Illustration: Peter C. Espina/GT
The past decade has seen the lingering impact from the 2008 global financial crisis. Looking back, no country could have been immune to the crisis, which spread from the US to Europe and emerging markets and evolved from a liquidity crisis to one involving debt and currency.
As the world's second largest economy, China has also felt the pressure from the spreading risks over the past decade. We believe that China should learn four lessons from the financial crisis.
First of all, the crisis led to changes in the distribution of interest around the world. With global economic growth momentum declining, there are more intensified conflicts over interest distribution. As such, China should seek the maximization of its interests, but also needs to take a more long-term and strategic perspective into consideration.
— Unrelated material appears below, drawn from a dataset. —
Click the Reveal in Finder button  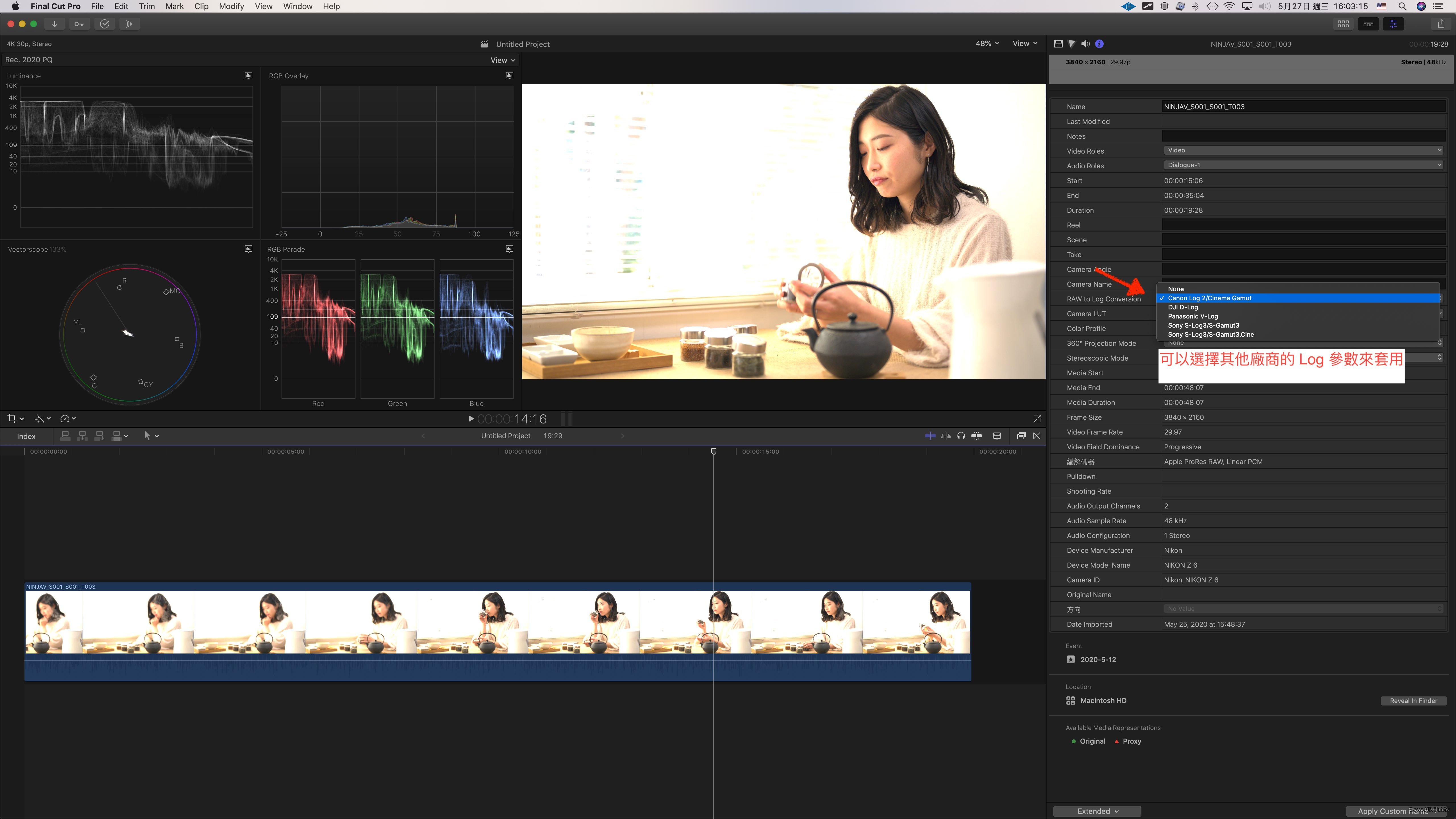tap(1413, 701)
The past decade shows that countries were inclined to make their policy choices based on their domestic needs, which often posed a challenge for the economic recovery of other countries and the world as a whole. It would be naive for China to believe that the existing rules will be effective forever and that overall interest can be achieved for various parties. The country needs to be prepared to take an active response to external risks, and to try to seize first-mover advantages while still holding onto its bottom line in the global arena.
The US, the catalyst of the crisis, achieved fast recovery due to its dominant place in the global market. China, however, should actively promote diversified development in terms of both the global economic order and international monetary system so as to have a strategic initiative for the future.
Second, China's policy of seeking steady progress suits the current times. To promote stability as a recovery foundation, it is important that China maintains long-term policy orientation to avoid unnecessary fluctuations.
It should also be pointed out that as financial crises vary, a single policy may not achieve the expected effect even if it worked in other cases. Given the past asset bubble, stock market crash and circuit-breaker incidents, it is clear that China's financial market is far from mature due to a lack of regulatory synergy and policy coordination, pointing to the need for financial regulatory reforms.
In addition, with economic risks influencing politics, political turmoil can disturb economic development. As China aims to solve its structural imbalance, income disparity, class solidification and other development problems, social stability will be the most important foundation for future economic growth.
Third, the existing economic theory and policy paradigm from developed countries may not work for developing countries like China, especially after the financial crisis. As such, China needs to develop its economy with Chinese characteristics by pushing forward the reforms in its economic system and mechanism in a steady and pragmatic manner.
In the meantime, the country should maintain an objective and sober attitude when embracing globalization. While globalization is undoubtedly a long-term trend for the world, it could stagnate or even go backward at a certain stage. Talk of trade protectionism has been on the rise since US President Donald Trump won the election last year. Recognizing the inevitability of a slowdown, stagnation or even regression in globalization, China should try to take the initiative in potential trade disputes and actively promote the integration of regional economic development and trade so as to protect its own interests and gain momentum for globalization in the future.
Fourth, during the 2008 financial crisis, credit collapsed due in large part to a confidence crisis. Confidence in China mainly lies in its economy, which, despite certain twists, remains on an upward trend. It may also come from the country's ongoing reform progress, which aims to facilitate China's transition into a consumption-led economy. Given the country's aging population and the rise of the middle class, consumption is set to become a major driver of economic growth and reforms will help accelerate the process.
The quick policy responses that have been made by China in the face of problems such as high levels of debt, excessive leverage, asset bubbles and growth slowdown, which are inevitable for a developing country, have also offered confidence in the country's ability to manage crises.